Everything you need to know of Right to Privacy

We were not even over the Triple Talaq judgment yet and here was Supreme Court waiting with another landmark verdict for the entire nation on the morning on 24th of August. The debate on Right to Privacy had been doing its round for months now and clear hand on it was the need of the hour.

Well, with all the overflowing tweets and joyous celebration across the country, we are aware that now each one of us has a ‘Right to Privacy’ which shall be guarded under fundamental constitutional right. The verdict is a major setback for the government, which had argued that the constitution does not guarantee individual privacy as an inalienable fundamental right.

Of course, this fundamental right too, like the rest, shall have its own reasonable restrictions but the Nine-Judge Constitution bench unanimously stated that, ‘The right to privacy shall be protected as an intrinsic part of the right to life and personal liberty under Article 21 and as a part of the freedoms guaranteed by Part III of the Constitution’.

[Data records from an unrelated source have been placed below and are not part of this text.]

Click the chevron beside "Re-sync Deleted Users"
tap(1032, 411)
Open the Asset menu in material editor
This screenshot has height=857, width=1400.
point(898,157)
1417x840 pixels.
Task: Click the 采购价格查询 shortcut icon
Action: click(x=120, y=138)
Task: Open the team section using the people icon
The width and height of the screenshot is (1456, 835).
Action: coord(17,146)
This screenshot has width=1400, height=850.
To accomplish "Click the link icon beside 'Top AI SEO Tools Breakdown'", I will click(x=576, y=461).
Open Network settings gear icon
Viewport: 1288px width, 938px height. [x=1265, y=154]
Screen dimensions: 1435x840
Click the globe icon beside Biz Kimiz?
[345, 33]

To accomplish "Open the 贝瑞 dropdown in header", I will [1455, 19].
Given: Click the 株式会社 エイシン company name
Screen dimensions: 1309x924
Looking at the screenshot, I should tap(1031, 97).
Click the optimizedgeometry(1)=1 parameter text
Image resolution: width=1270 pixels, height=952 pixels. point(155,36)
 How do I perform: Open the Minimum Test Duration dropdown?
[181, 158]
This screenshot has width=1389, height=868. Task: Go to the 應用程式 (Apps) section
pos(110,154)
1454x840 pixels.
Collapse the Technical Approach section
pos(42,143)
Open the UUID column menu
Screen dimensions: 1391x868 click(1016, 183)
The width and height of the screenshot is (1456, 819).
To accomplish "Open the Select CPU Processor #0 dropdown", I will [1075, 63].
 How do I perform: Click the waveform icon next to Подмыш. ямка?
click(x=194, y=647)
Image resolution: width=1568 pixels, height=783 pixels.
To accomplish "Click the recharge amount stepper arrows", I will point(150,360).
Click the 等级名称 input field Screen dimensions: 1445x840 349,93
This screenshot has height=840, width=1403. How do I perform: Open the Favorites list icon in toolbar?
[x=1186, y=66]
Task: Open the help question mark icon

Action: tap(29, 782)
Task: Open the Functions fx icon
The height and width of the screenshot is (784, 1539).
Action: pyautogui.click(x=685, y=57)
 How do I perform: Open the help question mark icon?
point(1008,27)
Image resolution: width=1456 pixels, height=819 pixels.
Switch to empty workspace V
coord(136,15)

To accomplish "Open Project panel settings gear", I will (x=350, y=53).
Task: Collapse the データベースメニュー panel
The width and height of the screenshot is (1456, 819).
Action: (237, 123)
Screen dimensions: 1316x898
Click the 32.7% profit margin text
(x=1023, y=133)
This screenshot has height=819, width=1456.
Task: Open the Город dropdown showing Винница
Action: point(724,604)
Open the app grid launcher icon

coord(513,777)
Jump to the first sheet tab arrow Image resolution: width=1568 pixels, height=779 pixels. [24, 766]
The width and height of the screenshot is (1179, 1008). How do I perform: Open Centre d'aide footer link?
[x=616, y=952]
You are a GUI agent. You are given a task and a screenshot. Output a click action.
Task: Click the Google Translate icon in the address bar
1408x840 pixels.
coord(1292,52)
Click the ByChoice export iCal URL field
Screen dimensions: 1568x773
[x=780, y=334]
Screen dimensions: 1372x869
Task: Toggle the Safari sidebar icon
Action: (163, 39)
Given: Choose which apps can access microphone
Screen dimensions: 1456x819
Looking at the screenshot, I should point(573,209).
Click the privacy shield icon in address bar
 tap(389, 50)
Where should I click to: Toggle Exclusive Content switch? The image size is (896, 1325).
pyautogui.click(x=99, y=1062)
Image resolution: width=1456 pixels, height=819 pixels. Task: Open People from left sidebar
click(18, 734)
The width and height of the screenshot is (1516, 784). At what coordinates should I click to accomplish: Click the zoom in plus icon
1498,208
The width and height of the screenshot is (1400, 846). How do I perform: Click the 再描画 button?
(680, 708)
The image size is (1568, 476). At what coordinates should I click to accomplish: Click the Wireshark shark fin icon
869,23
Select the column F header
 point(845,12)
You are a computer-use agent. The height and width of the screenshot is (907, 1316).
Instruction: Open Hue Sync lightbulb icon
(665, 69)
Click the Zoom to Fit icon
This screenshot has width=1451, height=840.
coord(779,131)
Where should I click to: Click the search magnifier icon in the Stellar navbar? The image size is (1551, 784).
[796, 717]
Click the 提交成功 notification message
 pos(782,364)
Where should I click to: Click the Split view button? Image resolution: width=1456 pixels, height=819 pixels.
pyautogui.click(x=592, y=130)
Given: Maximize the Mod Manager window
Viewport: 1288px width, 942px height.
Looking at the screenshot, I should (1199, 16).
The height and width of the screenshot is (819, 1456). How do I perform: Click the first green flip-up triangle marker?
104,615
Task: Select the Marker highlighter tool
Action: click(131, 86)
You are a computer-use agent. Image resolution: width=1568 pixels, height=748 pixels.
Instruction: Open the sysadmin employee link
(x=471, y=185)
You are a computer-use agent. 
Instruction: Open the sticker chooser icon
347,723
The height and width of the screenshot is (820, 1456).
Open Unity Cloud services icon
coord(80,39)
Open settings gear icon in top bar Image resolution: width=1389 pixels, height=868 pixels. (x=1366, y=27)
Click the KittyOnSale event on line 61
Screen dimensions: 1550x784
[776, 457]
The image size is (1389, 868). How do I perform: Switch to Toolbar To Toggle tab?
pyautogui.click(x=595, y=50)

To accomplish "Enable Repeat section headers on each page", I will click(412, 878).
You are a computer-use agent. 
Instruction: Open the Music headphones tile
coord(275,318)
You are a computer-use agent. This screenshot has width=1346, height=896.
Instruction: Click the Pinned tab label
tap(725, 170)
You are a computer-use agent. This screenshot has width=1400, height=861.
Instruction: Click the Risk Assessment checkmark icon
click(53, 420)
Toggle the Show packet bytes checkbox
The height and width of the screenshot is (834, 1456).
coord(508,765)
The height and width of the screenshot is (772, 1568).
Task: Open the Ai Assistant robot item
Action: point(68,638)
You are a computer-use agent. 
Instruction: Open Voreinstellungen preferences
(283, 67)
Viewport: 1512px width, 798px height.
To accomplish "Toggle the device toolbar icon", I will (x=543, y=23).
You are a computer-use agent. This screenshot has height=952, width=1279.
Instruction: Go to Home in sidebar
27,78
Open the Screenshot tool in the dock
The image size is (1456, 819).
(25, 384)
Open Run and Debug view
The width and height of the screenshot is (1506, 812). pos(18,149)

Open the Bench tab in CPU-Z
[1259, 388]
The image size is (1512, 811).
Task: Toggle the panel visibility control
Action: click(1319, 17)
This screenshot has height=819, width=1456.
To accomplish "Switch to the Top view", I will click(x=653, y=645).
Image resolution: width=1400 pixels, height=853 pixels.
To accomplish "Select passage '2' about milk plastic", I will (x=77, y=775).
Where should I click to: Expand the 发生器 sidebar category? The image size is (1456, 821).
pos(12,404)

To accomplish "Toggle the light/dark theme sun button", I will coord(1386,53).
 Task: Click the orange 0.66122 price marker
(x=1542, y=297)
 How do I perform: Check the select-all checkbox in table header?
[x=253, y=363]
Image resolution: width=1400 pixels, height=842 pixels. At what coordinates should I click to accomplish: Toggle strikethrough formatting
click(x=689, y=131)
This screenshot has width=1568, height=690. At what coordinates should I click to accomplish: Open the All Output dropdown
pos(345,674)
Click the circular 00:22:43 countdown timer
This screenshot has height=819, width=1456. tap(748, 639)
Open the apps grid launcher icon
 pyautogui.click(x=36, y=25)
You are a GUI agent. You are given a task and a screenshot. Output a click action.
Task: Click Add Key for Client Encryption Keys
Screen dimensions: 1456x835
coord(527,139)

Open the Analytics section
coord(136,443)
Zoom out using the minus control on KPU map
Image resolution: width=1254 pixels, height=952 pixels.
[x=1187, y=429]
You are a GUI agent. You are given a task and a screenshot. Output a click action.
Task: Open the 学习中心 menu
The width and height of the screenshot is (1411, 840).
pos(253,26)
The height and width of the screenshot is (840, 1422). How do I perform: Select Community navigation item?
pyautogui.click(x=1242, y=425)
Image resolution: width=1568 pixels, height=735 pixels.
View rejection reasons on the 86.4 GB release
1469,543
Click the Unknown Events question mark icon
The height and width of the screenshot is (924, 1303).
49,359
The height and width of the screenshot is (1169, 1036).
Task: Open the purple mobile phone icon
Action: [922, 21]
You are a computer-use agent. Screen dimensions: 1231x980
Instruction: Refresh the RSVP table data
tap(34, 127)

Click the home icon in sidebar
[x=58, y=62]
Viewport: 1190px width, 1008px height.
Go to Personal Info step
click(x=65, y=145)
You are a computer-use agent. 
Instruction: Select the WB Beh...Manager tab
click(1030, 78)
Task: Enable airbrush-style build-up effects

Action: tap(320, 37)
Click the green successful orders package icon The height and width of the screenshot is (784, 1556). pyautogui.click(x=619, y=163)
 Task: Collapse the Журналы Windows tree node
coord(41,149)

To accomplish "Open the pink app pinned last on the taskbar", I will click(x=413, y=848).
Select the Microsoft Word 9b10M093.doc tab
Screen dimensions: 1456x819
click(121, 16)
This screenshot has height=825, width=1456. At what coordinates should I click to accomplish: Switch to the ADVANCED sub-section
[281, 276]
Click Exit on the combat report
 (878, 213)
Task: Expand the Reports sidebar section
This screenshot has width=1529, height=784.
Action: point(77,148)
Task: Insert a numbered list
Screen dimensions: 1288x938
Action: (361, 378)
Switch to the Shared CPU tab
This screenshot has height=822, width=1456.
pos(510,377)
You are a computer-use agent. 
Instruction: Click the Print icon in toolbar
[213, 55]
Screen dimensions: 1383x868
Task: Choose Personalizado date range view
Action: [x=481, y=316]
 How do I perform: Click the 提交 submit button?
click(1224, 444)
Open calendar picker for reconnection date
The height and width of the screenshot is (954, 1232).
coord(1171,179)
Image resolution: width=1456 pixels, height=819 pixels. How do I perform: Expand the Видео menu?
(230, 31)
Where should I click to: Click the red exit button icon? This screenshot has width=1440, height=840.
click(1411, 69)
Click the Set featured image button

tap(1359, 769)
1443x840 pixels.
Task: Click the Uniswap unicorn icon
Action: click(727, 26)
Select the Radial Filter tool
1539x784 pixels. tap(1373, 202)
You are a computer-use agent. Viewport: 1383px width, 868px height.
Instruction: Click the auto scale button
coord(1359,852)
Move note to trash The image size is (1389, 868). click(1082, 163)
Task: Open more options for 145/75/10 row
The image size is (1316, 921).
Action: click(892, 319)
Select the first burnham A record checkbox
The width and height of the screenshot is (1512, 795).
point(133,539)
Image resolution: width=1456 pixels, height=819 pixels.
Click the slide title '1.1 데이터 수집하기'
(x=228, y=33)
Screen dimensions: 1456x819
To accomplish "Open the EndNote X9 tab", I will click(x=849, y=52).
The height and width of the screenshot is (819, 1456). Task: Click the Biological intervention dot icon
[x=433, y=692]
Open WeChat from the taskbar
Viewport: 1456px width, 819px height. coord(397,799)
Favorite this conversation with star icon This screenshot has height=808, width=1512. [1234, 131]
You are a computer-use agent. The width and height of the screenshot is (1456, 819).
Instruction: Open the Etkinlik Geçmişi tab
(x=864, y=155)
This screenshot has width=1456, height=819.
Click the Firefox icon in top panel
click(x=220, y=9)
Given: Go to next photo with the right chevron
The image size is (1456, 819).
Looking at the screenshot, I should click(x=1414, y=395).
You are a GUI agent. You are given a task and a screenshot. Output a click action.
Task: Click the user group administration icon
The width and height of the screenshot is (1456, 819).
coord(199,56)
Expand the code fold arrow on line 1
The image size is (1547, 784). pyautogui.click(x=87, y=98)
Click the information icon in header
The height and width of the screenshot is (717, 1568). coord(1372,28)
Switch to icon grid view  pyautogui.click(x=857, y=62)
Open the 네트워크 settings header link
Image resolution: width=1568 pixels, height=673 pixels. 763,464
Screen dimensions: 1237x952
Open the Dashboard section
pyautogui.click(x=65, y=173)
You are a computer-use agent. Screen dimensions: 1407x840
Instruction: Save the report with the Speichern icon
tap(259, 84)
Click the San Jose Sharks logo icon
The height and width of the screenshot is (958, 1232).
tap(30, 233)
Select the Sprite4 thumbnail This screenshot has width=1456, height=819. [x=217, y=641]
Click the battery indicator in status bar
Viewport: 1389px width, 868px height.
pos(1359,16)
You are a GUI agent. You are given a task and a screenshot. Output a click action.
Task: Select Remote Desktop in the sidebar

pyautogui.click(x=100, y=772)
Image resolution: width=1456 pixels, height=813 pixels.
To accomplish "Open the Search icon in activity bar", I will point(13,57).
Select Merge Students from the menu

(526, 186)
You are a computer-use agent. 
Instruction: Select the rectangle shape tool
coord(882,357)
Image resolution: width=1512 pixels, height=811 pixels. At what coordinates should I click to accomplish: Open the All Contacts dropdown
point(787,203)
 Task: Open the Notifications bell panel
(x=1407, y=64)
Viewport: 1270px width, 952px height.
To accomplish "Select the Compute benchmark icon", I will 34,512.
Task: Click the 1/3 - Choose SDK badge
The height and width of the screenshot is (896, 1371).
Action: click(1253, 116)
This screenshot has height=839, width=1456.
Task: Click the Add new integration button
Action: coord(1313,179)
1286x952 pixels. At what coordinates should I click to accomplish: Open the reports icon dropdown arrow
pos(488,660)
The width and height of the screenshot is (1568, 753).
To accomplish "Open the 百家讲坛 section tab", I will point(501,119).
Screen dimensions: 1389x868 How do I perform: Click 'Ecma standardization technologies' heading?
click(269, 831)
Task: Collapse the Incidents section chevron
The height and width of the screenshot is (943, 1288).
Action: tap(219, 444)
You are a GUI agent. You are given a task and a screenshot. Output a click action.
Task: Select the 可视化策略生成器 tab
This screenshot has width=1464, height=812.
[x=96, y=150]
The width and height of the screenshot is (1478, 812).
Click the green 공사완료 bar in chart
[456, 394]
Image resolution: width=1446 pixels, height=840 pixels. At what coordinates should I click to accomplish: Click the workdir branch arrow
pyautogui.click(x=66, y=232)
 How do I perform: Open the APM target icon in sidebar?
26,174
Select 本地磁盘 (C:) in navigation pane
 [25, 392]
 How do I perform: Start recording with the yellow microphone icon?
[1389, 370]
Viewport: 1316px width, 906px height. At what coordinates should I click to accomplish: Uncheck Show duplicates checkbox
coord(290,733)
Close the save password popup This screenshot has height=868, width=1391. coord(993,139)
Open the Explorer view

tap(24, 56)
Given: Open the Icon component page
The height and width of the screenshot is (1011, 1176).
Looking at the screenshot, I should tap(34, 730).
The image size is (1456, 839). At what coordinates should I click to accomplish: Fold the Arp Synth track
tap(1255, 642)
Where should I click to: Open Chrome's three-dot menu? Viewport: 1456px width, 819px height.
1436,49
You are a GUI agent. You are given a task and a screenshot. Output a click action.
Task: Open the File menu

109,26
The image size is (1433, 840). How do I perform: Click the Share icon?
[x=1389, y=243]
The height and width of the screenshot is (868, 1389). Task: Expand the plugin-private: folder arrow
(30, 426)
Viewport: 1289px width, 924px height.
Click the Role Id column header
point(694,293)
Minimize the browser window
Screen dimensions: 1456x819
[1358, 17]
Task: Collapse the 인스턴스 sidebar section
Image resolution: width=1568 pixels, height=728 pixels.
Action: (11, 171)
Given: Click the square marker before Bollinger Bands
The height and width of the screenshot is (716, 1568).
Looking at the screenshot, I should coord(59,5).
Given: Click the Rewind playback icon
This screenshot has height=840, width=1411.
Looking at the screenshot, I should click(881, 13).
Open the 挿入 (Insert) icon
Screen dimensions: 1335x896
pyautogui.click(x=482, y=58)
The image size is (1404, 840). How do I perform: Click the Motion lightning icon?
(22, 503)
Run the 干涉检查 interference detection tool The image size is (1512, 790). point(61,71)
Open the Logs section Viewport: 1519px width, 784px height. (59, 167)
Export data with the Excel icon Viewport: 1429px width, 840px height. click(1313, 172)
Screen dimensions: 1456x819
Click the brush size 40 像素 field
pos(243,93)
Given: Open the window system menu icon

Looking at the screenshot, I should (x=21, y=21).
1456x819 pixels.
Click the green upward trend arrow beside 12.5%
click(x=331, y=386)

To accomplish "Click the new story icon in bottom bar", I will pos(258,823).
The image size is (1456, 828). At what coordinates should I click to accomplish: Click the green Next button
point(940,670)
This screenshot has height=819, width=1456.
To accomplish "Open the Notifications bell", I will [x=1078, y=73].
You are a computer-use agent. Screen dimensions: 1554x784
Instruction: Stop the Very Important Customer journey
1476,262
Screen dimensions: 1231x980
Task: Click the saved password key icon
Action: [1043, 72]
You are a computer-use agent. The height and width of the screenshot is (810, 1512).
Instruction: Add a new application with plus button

The case is referred to as Justice K S Puttaswamy (Retd.) & Anr. vs Union of India & Ors.

The bench comprised of Chief Justice J S Khehar and Justices J Chelameswar, S A Bobde, R.K. Agrawal, Rohinton Nariman, A M Sapre, D Y Chandrachud, Sanjay Kishan Kaul and S Abdul Nazeer.

The legal eagles who spoke in favor of the government against the inclusion of right to privacy as fundamental right included Attorney General KK Venugopal, Additional Solicitor General Tushar Mehta, Arvind Datar, Kapil Sibal, Gopal Subramaniam, Shayam Divan, Anand Grover, CA Sundaram and Rakesh Dwivedi. The team appearing on behalf of the petitioner included dynamic and influential people like Gopal Subramanium, Soli Sorabjee and Shyam Divan.

The apex court declared the following on clear terms:

  • The decision in M P Sharma vs. Satish Chandra (1954), that privacy is not a fundamental right stands overruled
  • The decision in Kharak Singh vs. State of Uttar Pradesh (1962), that privacy is not a fundamental right stands overruled
  • Right to privacy is protected as intrinsic part of right to life and liberty under Article 21 of the Constitution

And, as far as the Aadhaar matter is concerned, the court did not rule anything on the validity of sharing information under Aadhaar today. That decision shall be taken by a separate and smaller bench consisting of five judges of the Supreme Court who will test the validity of Aadhaar from the aspect of privacy as a fundamental right.